The physician has ordered a somatosensory evoked responses (SERs) test for a patient for whom the nurse is caring. The nurse is justified in suspecting that this patient may have a history of what type of neurologic disorder?
- A. Hypothalamic disorder
- B. Demyelinating disease
- C. Brainstem deficit
- D. Diabetic neuropathy
Correct Answer: B
Rationale: SERs detect slowed nerve conduction, common in demyelinating diseases like multiple sclerosis. They are not used for hypothalamic, brainstem, or diabetic neuropathy diagnoses.
A 72-year-old man has been brought to his primary care provider by his daughter, who claims that he has been experiencing uncharacteristic lapses in memory. What principle should underlie the nurses assessment and management of this patient?
- A. Loss of short-term memory is normal in older adults, but loss of long-term memory is pathologic.
- B. Lapses in memory in older adults are considered benign unless they have negative consequences.
- C. Gradual increases in confusion accompany the aging process.
- D. Thorough assessment is necessary because changes in cognition are always considered to be pathologic.
Correct Answer: D
Rationale: Cognitive changes in older adults are not assumed normal and require thorough assessment to rule out pathology like dementia. Memory and judgment typically remain intact with aging.

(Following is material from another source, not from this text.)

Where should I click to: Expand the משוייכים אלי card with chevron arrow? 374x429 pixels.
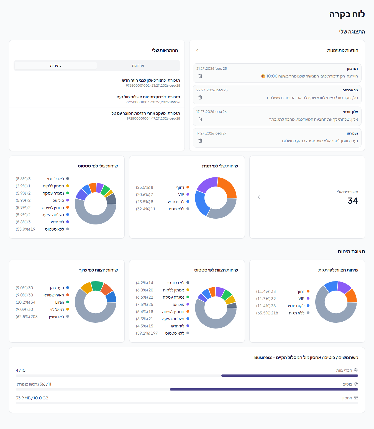tap(259, 197)
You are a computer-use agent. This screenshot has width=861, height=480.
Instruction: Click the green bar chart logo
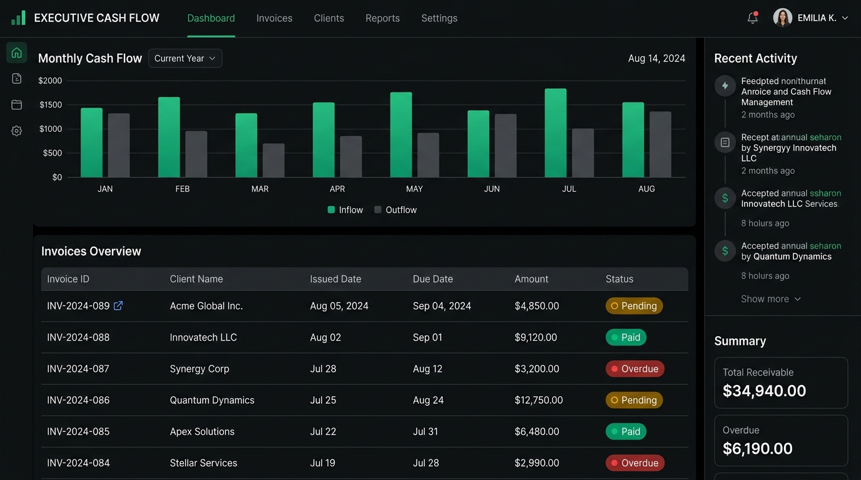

In the course of a focused neurologic assessment, the nurse is palpating the patients major muscle groups at rest and during passive movement. Data gleaned from this assessment will allow the nurse to describe which of the following aspects of neurologic function?
- A. Muscle dexterity
- B. Muscle tone
- C. Dysfunction of basal ganglia
- D. Motor symmetry
Correct Answer: B
Rationale: Muscle tone is evaluated by palpating muscles at rest and during passive movement. Dexterity, basal ganglia function, and symmetry require different assessments like coordination or side-to-side comparison.
The nurse is performing a neurologic assessment of a patient whose injuries have rendered her unable to follow verbal commands. How should the nurse proceed with assessing the patients level of consciousness (LOC)?
- A. Assess the patients vital signs and correlate these with the patients baselines.
- B. Assess the patients eye opening and response to stimuli.
- C. Document that the patient currently lacks a level of consciousness.
- D. Facilitate diagnostic testing in an effort to obtain objective data.
Correct Answer: B
Rationale: LOC in non-responsive patients is assessed by eye opening and responses to stimuli, per the Glasgow Coma Scale. Vital signs and testing are supplementary, and lack of response doesn't mean no consciousness.